Sanjai Bhagat is the Professor of Finance at the Leeds School of Business at the University of Colorado Boulder. He serves as an independent director on corporate boards, and advises various government agencies on corporate finance and corporate governance.

== Career ==

Bhagat graduated with a degree in Mechanical Engineering at the Indian Institute of Technology -Delhi, before attending the University of Rochester for an MBA then earning a PhD in Finance at the University of Washington.

He began his career as an Assistant Professor of Finance at the David Eccles School of Business at the University of Utah; he then joined the University of Washington's Foster School of Business faculty as a visiting Assistant Professor of Economics and Finance. After teaching at the University of Chicago (Chicago Booth) as a visiting Associate Professor of Finance, he joined the Leeds School of Business at University of Colorado. He has also worked at the Economics department at Princeton University as a Visiting Professor, and the U.S. Securities and Exchange Commission.

At the Leeds School of Business, he was the founding Director of the Burridge Center for Securities Analysis & Valuation.

== Research work==

Bhagat's research focuses on corporate governance, value-creating acquisitions, IPO valuation, new venture finance, executive compensation, ESG, capitalism and rule of law. His paper, "Corporate Governance and Corporate Performance" was awarded the Paper of the Decade Award for being the most impactful paper in the Journal of Corporate Finance during 2008–2018. Bhagat has written extensively on executive pay and board of directors compensation and equity.
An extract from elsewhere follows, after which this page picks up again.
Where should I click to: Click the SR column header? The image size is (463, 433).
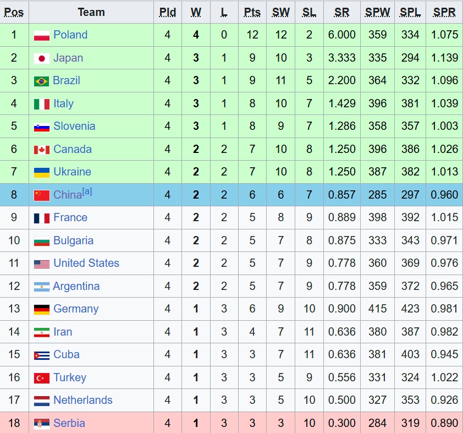click(x=341, y=13)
His paper "The Promise and Perils of Corporate Governance Indices", was selected as one of the "Best Corporate and Securities Articles" by the Vanderbilt Law School publication Corporate Practice Commentator. The European Corporate Governance Institute also awarded the article the De Brauw Blackstone Westbroek Law Prize for best paper. He is the author of Financial Crisis, Corporate Governance, and Bank Capital, which argues that future financial crises can be averted by changing incentive contracts for top executives and by requiring banks to hold larger cash reserves.